Now the last part of the question says "What is the concentration of the salt in the tank when the tank first overflows" which I can do (by way of help from an online source).

However, I'm having trouble with the first two parts of the Q:

Set up the differential eqns governing V(t) and C(t)

Solve the governing equations to find the particular solutions for V(t) and C(t).

Because I can do the final concentration question I have probably answered the above 2, but I just don't know what the hell they are asking for!!
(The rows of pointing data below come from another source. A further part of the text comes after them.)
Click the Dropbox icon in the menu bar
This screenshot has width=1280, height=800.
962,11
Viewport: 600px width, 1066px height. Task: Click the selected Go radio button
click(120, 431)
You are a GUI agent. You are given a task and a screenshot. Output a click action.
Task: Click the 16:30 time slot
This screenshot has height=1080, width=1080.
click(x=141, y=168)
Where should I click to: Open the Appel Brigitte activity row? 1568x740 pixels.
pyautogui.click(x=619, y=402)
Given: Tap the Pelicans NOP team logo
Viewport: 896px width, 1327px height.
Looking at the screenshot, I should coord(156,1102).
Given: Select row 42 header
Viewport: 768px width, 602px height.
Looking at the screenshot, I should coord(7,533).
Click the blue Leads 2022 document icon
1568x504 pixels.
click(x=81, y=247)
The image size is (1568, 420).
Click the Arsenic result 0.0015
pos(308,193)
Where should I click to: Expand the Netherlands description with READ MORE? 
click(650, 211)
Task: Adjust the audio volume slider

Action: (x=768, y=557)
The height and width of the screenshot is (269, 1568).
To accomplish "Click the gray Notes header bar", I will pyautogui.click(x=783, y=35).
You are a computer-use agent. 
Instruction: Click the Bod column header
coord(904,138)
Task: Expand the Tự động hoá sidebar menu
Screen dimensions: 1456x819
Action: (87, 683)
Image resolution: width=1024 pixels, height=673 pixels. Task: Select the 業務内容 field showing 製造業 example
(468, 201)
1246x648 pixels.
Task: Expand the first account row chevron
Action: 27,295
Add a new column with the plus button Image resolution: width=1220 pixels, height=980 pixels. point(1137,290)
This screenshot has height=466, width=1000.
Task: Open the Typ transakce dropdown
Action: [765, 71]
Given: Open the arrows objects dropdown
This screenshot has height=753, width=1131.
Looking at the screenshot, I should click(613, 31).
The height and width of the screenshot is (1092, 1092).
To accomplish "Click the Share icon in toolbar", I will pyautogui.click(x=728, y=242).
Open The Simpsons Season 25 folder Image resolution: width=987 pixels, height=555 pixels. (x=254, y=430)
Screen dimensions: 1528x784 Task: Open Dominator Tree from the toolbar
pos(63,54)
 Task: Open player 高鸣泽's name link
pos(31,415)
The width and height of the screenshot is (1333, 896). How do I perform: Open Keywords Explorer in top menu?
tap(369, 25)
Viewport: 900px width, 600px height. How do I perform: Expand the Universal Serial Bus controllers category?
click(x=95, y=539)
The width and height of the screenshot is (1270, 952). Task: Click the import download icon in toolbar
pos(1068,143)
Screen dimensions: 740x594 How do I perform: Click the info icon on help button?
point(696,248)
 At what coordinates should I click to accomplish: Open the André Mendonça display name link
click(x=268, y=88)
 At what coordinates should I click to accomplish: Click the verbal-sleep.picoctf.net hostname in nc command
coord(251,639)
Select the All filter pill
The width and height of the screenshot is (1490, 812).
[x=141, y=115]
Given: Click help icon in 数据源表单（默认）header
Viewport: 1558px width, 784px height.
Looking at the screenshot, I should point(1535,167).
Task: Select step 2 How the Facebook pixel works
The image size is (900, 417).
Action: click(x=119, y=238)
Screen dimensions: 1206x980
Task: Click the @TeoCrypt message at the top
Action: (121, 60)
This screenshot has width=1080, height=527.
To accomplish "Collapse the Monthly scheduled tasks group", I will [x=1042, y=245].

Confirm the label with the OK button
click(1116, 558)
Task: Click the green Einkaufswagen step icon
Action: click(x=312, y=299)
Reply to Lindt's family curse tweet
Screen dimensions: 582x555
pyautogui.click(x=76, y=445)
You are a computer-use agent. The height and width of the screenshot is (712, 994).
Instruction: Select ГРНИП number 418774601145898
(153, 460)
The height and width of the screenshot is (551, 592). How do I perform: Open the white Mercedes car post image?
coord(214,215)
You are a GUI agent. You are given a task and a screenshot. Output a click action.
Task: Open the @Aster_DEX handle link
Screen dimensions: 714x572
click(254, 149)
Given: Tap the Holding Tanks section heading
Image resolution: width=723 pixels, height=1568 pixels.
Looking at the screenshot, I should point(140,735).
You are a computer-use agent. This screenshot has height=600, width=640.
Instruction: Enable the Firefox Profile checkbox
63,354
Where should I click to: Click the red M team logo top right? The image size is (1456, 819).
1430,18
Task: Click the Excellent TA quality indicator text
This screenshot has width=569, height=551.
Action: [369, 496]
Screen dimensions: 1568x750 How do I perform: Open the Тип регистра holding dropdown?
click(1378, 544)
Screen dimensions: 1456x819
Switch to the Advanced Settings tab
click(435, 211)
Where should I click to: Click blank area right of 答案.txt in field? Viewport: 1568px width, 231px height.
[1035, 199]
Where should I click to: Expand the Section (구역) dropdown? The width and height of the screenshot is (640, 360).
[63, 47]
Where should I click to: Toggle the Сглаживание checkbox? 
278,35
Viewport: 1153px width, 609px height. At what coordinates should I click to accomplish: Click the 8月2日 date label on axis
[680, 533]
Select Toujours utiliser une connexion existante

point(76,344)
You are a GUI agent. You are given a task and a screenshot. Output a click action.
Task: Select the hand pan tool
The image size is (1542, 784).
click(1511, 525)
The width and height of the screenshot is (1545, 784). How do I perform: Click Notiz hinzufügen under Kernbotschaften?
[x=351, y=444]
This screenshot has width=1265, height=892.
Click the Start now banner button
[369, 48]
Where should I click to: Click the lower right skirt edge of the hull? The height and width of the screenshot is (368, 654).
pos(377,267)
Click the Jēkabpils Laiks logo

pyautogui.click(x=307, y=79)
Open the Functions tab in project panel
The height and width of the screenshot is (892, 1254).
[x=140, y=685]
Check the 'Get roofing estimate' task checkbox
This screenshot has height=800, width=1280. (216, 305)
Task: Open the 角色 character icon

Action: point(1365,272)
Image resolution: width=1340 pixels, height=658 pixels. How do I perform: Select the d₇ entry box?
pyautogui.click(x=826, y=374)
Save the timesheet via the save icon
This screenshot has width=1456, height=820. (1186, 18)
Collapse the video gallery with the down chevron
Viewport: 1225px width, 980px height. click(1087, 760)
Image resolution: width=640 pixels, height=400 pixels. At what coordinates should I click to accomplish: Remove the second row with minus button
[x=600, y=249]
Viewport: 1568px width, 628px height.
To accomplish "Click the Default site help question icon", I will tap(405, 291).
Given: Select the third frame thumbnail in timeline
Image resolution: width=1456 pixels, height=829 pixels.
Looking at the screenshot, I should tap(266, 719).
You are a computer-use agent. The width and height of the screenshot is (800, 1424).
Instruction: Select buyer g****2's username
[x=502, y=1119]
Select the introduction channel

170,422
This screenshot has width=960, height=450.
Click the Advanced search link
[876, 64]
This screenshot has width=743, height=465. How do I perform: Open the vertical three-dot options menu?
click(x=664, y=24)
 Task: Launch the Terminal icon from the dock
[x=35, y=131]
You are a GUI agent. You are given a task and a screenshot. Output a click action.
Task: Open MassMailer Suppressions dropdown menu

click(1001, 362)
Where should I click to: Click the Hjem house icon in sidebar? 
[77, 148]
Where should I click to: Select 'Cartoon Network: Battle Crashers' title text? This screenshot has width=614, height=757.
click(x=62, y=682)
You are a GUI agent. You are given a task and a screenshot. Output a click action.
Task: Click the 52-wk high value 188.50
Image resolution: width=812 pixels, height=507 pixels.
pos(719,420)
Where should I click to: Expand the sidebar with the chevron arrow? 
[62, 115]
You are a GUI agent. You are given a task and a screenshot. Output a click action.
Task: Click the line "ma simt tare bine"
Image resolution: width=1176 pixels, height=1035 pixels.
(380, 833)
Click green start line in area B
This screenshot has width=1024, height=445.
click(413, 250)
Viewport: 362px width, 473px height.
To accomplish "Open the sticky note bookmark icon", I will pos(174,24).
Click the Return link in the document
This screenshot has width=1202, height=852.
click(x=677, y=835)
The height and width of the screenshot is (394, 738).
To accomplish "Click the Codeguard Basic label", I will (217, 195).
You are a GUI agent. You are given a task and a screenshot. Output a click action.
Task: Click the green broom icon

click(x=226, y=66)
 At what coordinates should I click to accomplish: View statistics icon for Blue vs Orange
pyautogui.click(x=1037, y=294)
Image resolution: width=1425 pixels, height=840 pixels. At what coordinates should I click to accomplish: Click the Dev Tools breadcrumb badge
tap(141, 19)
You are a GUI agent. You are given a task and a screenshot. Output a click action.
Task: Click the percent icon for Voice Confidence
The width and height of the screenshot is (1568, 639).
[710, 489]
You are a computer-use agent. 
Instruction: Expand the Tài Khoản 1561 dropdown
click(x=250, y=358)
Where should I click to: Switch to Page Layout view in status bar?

All help greatly appreciated,

sorry for being long winded,


thanks!

-
initial mass of salt = 0.1 * 100 = 10 grams

V = (20 - 10)t + 100 = 100 + 10t

dC/dt = (0.4)(20) - C/(100 + 10t) * 10

dC/dt + 10C/(10t + 100) = 8

integrating factor,

k = e^(∫ 10/(10t + 100) dt)

k = e^(ln (t + 10))

k = (t + 10)

general solution,

C k = ∫ 8k dt

C (t + 10) = ∫ 8(t + 10) dt

C (t + 10) = 4t² + 80t + constant

initial condition, at t = 0 ⇒ C = 10 grams

10 (0 + 10) = 4 * 0² + 80 * 0 + constant

constant = 100

C (t + 10) = 4t² + 80t + 100

when the tank will overflow at t = T

V = 100 + 10t

200 = 100 + 10T

T = 10 minutes

mass of salt ant T = 10 min

C (10 + 10) = 4(10)² + 80(10) + 100

C = 65 grams

concentration of solution is

G = 65/200

G = 0.325 gram/L




EDIT:

as your question : "But, I can't see where you've factored in the 10L/min exiting the tank?"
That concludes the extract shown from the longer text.